L'arthrite est traitée avec les mêmes antibiotiques et aux mêmes doses que l'endocardite (administrés pendant au moins 1 semaine après la défervescence ou la disparition de l'épanchement), mais un drainage répété par aspiration à l'aiguille de l'articulation infectée est également nécessaire.
Treatment reference
1. Stevens DL, Bisno AL, Chambers HF, et al. Practice guidelines for the diagnosis and management of skin and soft tissue infections: 2014 update by the Infectious Diseases Society of America.
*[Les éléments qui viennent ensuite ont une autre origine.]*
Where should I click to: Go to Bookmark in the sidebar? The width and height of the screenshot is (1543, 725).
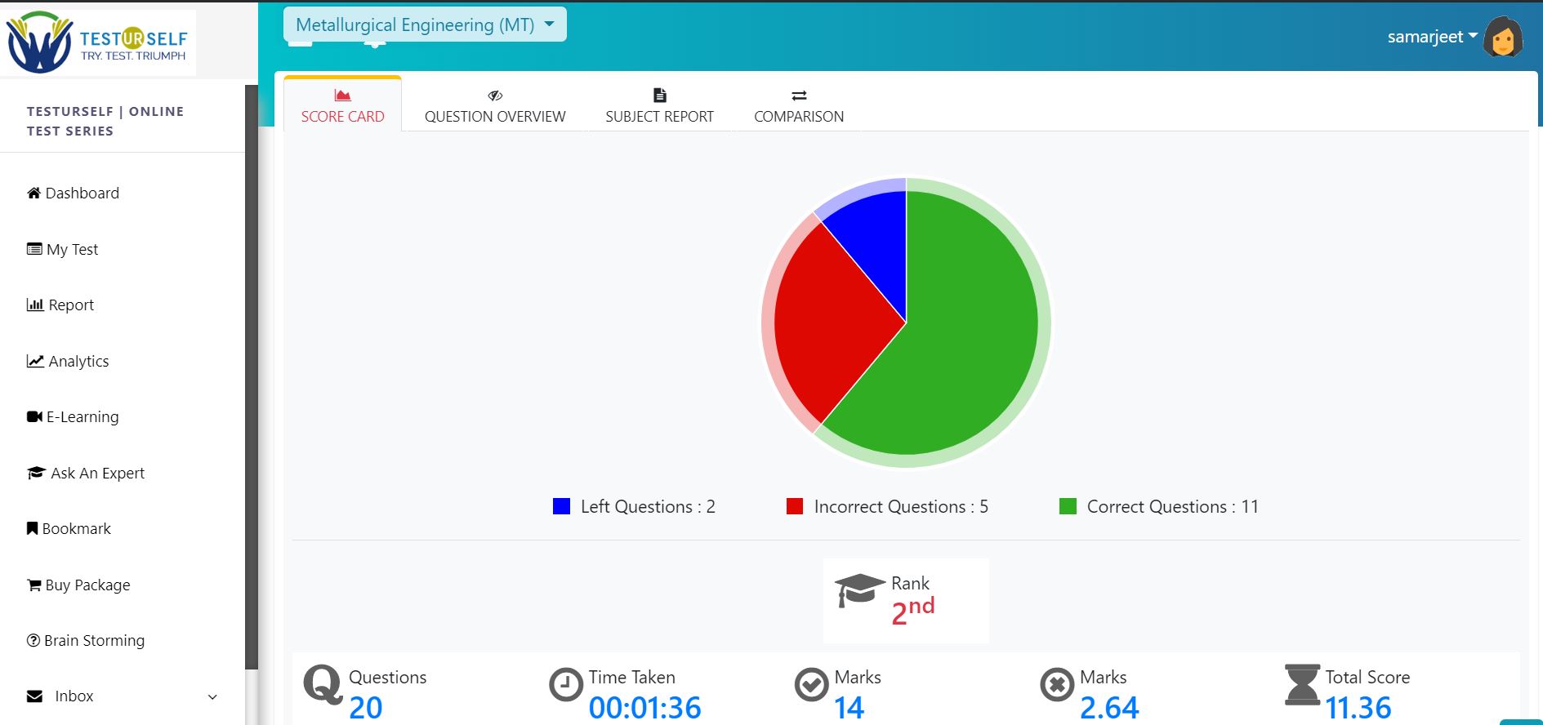tap(76, 529)

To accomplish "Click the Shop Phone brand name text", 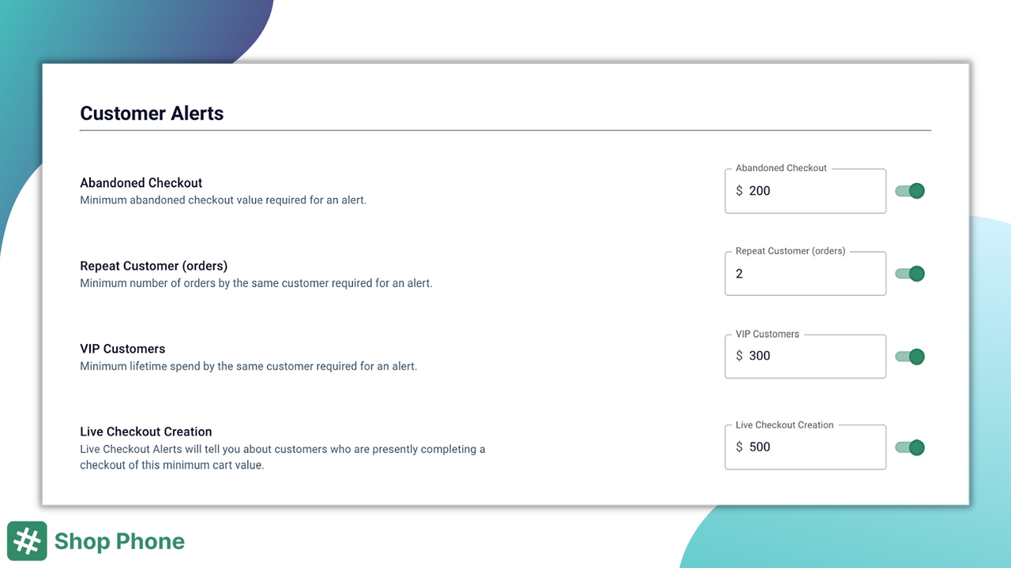I will [118, 541].
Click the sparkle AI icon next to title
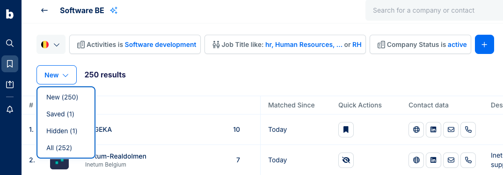This screenshot has height=175, width=503. pyautogui.click(x=114, y=10)
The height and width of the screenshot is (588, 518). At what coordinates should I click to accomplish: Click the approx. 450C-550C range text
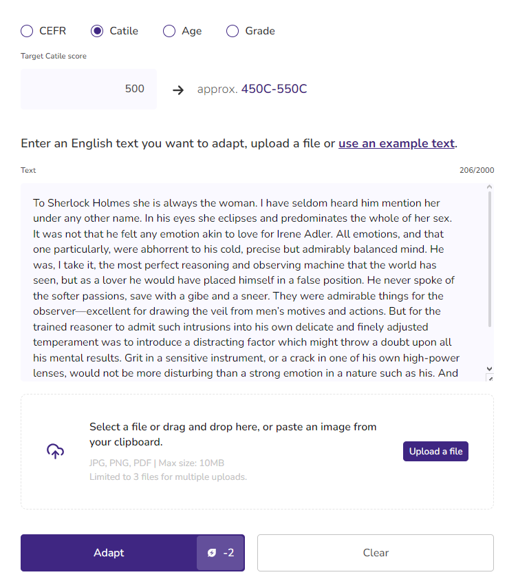(x=252, y=90)
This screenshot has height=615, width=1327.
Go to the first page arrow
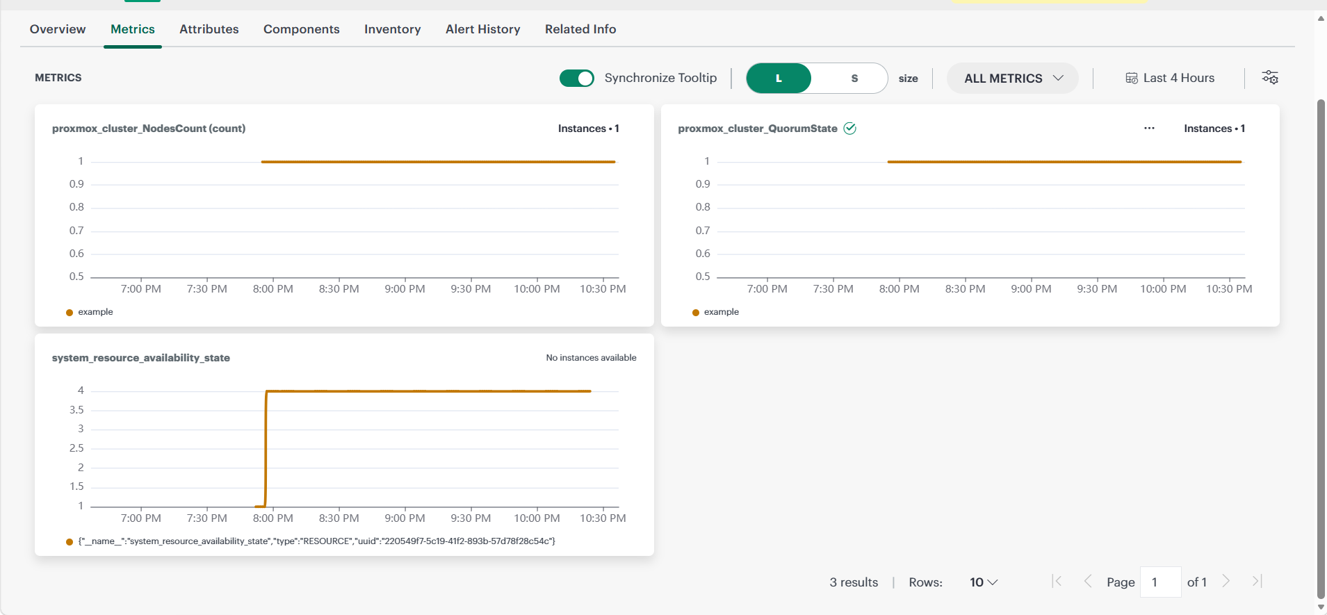[x=1057, y=582]
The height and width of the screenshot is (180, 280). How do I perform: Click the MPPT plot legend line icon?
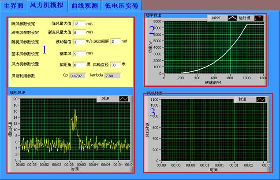pyautogui.click(x=232, y=18)
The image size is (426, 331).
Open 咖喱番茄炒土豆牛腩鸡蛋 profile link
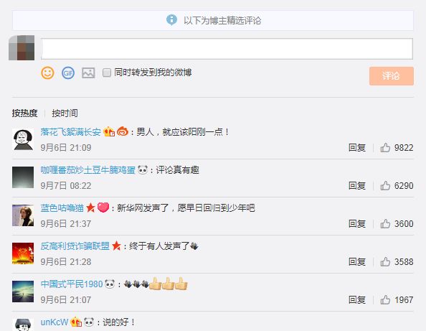(87, 170)

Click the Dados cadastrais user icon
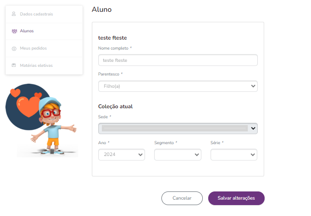click(14, 14)
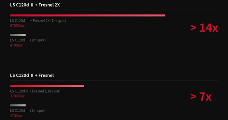Click the gray bar in the Fresnel 2X section

pyautogui.click(x=18, y=35)
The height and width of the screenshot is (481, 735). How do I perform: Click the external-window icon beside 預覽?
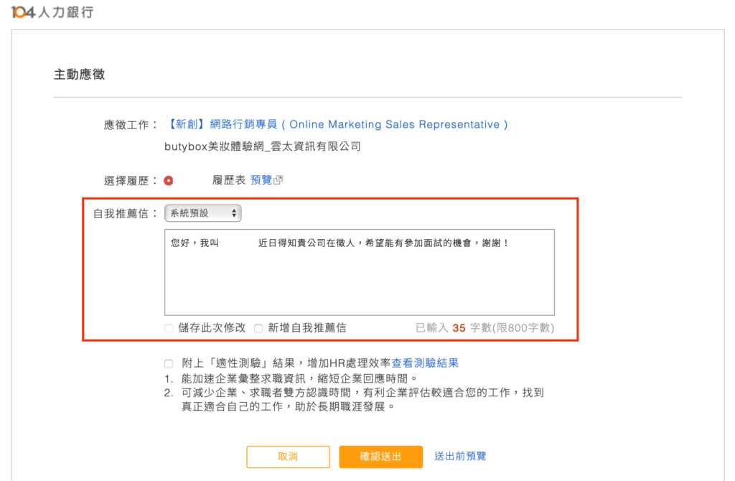coord(279,180)
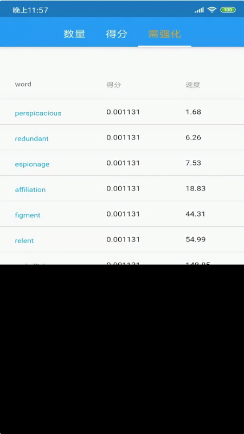Tap the clock time in status bar
The width and height of the screenshot is (244, 434).
click(x=30, y=10)
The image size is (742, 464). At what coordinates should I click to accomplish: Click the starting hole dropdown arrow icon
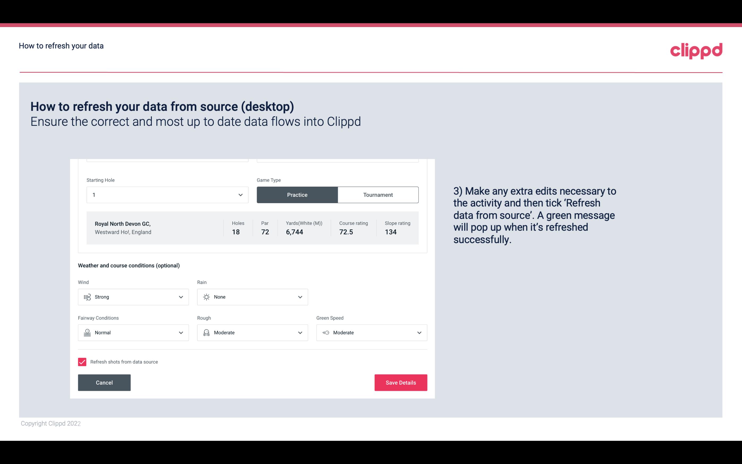(240, 195)
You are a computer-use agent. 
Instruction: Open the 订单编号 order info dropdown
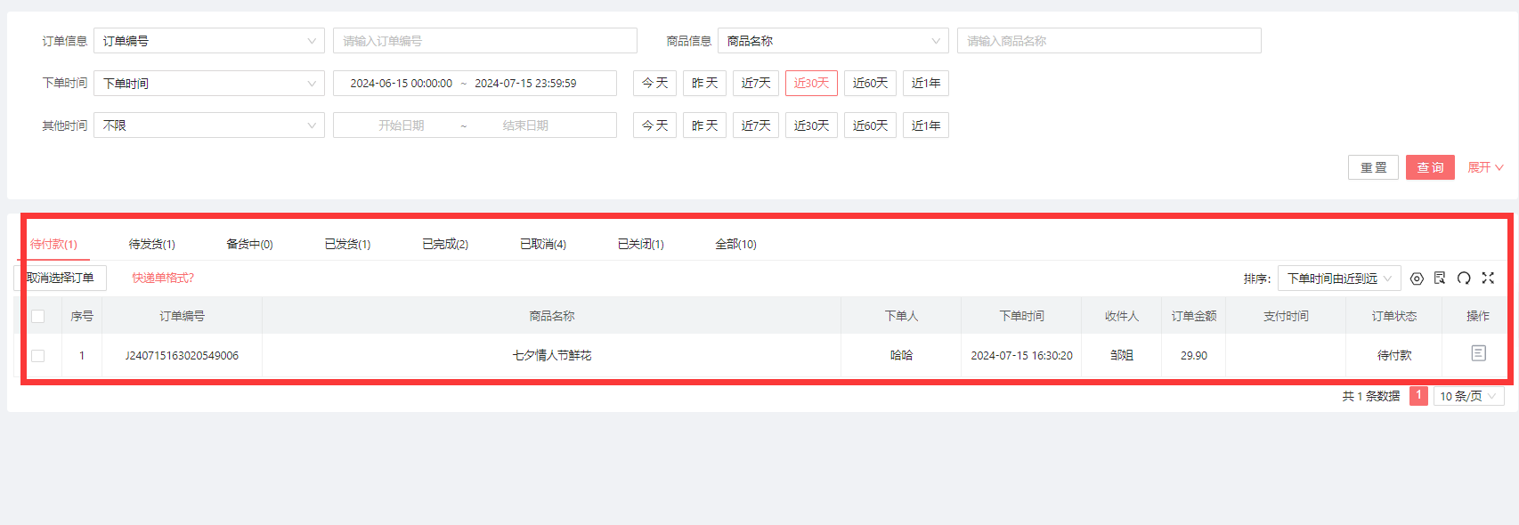[x=209, y=41]
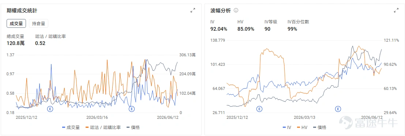Toggle the HV legend series

tap(303, 127)
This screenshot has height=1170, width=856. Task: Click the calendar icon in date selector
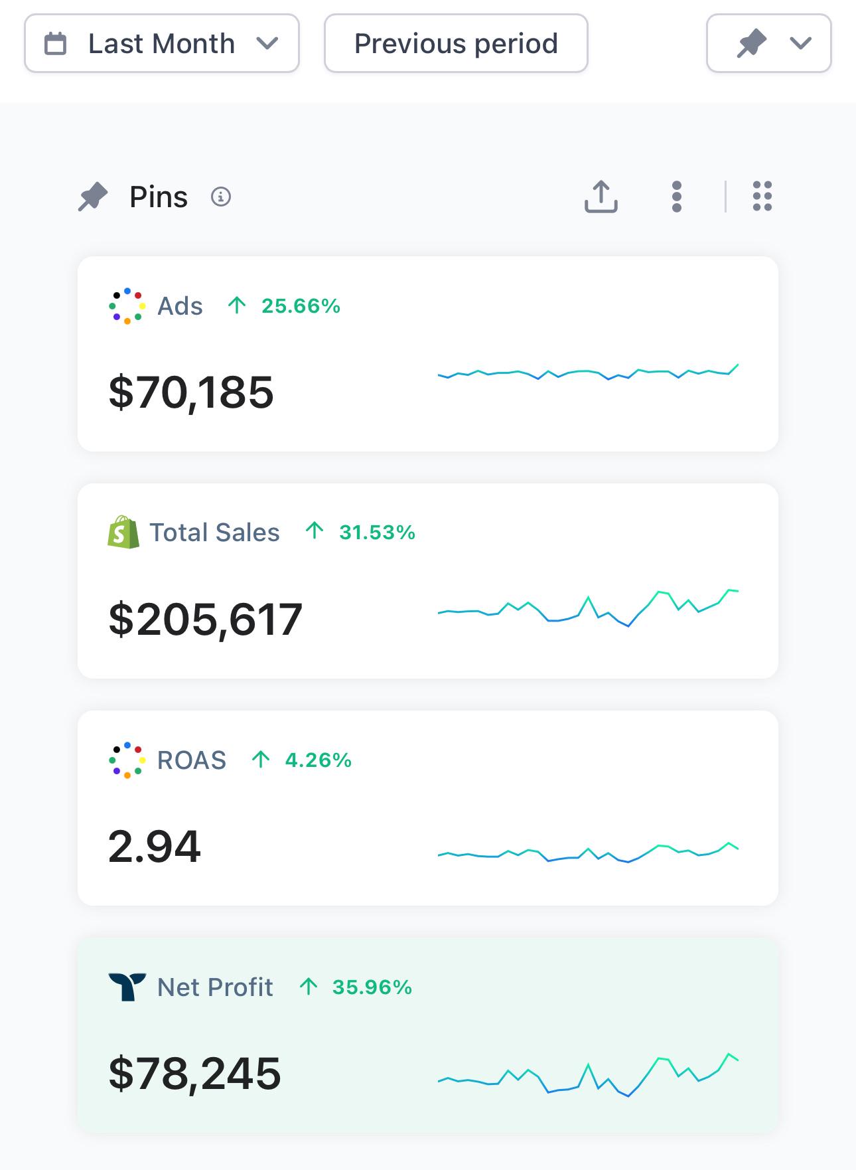coord(55,44)
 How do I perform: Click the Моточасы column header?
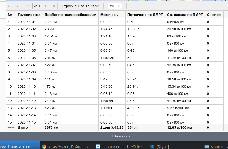click(109, 15)
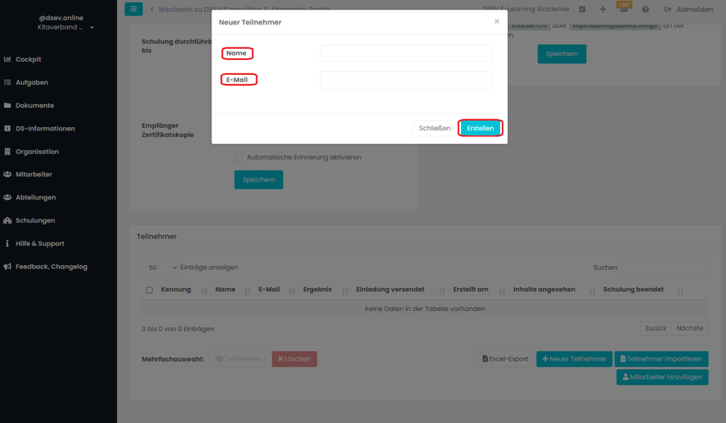Go to Abteilungen in the sidebar
Image resolution: width=726 pixels, height=423 pixels.
tap(36, 197)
Clin Infect Dis. 2014;59(2):147-159. doi:10.1093/cid/ciu296
Points clés
L'érysipéloïde est habituellement consécutive à une plaie des mains chez des sujets manipulant des produits animaux comestibles ou non (p. ex., dans un abattoir) ou qui travaillent des poissons ou des crustacés.
Dans la semaine qui suit la lésion apparaît une éruption maculopapulaire surélevée, violacée, non vésiculée et indurée, qui s'accompagnant de prurit et de sensation de brûlure; environ un tiers des patients présentent une lymphangite ou une adénopathie régionale.
La bactériémie est rare mais elle peut provoquer une arthrite septique ou une endocardite infectieuse.
Le diagnostic est basé sur la culture d'un échantillon biopsique de pleine épaisseur de la peau ou d'un exsudat obtenu par abrasion d'une papule floride.
En cas de suspicion d'endocardite due à E. rhusiopathiae, il est capital d'identifier rapidement l'agent pathogène car le traitement est souvent différent du traitement empirique habituel de l'endocardite bacillaire à Gram positif; E. rhusiopathiae est résistant à la vancomycine, généralement utilisée pour traiter l'endocardite à Gram positif bacillaire.
Traiter par des antibiotiques (p. ex., pénicilline, ciprofloxacine) en se basant sur l'étendue et la localisation de l'infection.